#### Records for the task:

--- START ---

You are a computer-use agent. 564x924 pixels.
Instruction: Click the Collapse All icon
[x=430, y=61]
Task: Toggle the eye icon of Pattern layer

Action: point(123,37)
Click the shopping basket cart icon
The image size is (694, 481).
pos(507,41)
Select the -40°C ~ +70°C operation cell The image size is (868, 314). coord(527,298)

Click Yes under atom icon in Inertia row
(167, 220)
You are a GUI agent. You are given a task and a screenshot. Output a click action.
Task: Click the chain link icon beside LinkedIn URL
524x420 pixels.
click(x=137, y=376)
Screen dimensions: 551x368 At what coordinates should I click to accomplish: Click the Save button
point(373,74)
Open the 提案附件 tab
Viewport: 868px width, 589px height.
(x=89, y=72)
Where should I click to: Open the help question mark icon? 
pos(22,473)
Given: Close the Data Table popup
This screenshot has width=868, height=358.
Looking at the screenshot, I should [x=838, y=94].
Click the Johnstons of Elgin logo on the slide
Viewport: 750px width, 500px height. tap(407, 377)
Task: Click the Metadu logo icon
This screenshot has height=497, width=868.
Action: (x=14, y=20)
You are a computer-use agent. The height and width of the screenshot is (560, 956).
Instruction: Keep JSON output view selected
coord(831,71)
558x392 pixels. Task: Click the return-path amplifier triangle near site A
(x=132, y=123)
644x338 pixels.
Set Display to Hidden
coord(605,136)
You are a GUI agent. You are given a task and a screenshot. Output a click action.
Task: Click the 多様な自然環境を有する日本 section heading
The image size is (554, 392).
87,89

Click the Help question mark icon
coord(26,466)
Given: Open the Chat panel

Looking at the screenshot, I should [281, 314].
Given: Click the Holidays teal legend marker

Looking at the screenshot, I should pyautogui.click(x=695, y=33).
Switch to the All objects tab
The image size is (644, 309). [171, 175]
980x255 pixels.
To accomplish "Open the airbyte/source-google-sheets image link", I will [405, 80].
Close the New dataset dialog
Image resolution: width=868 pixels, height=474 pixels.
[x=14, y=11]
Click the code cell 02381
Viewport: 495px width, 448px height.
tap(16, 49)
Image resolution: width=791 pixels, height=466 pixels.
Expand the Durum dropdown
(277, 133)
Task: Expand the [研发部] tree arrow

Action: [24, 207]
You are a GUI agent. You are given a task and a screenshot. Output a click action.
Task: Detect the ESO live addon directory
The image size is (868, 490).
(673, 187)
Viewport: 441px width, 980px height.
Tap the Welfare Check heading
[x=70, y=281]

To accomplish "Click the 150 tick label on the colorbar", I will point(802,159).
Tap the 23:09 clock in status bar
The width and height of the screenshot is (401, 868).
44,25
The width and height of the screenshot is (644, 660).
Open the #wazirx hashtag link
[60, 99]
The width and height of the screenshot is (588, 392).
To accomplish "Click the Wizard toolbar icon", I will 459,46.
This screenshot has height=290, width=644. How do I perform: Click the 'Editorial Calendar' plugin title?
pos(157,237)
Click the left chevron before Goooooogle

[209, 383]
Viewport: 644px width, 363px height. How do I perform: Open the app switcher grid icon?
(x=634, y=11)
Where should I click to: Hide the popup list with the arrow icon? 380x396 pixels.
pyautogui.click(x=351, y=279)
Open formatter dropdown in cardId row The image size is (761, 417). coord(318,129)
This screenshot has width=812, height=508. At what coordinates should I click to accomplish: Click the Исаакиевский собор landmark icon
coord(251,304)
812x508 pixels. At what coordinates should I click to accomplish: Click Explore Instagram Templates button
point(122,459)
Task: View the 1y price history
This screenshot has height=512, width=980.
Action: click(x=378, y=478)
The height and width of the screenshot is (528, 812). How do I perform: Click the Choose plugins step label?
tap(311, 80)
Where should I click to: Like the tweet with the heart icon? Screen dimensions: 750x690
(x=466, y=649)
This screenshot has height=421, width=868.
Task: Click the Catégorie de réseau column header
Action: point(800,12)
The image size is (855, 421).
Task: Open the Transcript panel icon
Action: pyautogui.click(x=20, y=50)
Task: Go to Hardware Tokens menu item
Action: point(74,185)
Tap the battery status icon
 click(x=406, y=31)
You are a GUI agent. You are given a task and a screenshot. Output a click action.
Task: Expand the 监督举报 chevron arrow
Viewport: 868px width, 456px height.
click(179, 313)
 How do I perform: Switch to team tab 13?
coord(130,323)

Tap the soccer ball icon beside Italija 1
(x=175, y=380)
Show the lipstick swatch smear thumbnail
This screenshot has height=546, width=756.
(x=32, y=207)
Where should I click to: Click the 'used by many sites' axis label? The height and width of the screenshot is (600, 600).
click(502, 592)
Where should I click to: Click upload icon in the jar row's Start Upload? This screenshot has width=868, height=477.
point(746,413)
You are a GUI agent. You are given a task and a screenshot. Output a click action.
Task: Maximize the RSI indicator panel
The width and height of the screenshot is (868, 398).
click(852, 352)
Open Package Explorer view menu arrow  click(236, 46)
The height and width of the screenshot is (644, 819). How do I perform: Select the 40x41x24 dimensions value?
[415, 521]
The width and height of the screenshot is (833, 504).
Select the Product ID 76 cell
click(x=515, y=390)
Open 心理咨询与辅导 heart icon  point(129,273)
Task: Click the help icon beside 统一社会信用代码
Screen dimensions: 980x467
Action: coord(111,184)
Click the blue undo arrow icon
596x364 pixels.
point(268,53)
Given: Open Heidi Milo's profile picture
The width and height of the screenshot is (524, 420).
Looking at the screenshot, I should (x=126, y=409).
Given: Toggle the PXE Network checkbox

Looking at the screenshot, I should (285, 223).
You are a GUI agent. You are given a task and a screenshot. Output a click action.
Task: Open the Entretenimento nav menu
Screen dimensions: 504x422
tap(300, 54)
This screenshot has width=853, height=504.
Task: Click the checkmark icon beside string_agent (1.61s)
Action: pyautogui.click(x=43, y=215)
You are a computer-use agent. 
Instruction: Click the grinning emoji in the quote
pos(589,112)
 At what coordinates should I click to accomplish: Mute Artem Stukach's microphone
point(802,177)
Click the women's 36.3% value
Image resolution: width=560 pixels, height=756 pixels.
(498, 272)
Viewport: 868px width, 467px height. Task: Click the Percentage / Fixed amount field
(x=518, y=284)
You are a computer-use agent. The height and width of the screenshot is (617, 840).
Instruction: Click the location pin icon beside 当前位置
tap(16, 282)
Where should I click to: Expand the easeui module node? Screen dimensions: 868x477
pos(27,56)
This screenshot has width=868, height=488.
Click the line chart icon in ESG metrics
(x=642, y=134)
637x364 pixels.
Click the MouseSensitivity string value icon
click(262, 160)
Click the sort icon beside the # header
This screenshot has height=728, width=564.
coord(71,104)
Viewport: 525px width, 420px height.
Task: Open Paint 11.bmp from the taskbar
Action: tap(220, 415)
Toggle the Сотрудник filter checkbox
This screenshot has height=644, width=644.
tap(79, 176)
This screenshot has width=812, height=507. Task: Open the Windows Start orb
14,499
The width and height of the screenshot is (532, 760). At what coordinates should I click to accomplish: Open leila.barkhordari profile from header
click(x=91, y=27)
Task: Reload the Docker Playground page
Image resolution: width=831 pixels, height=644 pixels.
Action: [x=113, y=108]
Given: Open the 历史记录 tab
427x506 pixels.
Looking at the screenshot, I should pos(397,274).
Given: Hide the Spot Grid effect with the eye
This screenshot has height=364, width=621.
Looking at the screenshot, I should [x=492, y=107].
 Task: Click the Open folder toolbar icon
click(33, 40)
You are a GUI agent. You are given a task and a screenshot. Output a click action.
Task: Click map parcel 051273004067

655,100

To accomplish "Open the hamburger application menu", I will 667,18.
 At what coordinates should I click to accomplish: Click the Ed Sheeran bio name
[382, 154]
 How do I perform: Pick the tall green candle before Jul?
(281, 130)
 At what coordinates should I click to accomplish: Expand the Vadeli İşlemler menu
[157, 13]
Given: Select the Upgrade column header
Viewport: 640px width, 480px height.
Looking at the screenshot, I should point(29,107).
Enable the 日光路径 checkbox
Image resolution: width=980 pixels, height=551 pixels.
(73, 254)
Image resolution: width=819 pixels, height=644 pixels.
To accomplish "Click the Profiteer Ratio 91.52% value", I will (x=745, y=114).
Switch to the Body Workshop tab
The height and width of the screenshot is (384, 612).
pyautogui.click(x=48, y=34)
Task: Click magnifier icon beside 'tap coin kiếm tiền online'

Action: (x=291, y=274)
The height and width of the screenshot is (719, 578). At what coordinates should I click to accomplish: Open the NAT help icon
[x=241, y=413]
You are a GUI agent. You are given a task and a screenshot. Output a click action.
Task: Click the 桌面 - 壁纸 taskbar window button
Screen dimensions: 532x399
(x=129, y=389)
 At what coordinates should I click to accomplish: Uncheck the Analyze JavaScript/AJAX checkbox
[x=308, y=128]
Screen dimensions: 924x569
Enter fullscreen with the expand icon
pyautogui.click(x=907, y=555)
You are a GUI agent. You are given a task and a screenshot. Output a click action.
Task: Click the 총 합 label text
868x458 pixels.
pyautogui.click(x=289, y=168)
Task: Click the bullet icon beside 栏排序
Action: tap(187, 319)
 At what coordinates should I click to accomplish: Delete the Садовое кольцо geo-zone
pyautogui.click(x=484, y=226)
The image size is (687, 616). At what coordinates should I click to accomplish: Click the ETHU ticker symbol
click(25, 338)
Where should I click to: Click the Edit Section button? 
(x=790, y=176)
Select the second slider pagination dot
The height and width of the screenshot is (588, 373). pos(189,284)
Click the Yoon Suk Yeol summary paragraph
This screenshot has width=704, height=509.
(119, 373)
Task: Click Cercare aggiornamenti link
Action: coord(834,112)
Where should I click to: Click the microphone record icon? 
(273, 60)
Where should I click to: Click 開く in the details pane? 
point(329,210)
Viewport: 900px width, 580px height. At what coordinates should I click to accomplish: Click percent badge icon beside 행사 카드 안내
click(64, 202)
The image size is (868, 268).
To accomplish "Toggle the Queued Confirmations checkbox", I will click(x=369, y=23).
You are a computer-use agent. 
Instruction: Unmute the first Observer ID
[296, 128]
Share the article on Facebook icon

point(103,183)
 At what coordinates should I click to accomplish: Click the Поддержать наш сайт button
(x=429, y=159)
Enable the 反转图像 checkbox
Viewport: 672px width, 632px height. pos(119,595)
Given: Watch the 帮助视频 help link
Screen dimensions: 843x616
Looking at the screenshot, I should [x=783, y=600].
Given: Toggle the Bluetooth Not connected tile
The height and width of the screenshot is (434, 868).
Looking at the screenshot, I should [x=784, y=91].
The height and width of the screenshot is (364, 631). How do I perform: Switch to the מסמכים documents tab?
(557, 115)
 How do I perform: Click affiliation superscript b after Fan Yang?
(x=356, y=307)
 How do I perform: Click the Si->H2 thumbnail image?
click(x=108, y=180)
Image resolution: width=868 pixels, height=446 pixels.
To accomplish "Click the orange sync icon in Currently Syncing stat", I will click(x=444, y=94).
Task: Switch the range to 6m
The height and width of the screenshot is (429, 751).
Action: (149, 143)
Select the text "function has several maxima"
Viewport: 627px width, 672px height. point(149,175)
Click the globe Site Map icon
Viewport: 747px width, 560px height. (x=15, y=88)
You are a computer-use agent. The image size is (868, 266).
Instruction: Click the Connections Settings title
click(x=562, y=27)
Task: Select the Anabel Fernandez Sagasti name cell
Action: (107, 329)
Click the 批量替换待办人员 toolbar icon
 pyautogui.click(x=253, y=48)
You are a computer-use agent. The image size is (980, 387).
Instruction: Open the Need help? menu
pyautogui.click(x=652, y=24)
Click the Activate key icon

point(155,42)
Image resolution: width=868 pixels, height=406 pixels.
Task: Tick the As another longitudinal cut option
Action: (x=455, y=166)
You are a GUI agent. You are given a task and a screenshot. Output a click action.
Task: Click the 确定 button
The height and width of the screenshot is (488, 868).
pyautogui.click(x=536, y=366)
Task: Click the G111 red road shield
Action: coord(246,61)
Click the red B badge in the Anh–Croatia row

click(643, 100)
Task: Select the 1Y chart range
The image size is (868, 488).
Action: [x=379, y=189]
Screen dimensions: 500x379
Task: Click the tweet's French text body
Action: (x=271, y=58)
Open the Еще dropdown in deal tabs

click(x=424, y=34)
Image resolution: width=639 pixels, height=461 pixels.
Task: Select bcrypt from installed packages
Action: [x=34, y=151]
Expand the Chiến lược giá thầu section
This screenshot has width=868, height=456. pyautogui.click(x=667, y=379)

--- END ---

Since only part of the listing is wanted, copy exactly the lines from the one holding "Open Package Explorer" to the one holding "Task: Click the help icon beside 统一社会信用代码", both included.

Open Package Explorer view menu arrow  click(236, 46)
The height and width of the screenshot is (644, 819). How do I perform: Select the 40x41x24 dimensions value?
[415, 521]
The width and height of the screenshot is (833, 504).
Select the Product ID 76 cell
click(x=515, y=390)
Open 心理咨询与辅导 heart icon  point(129,273)
Task: Click the help icon beside 统一社会信用代码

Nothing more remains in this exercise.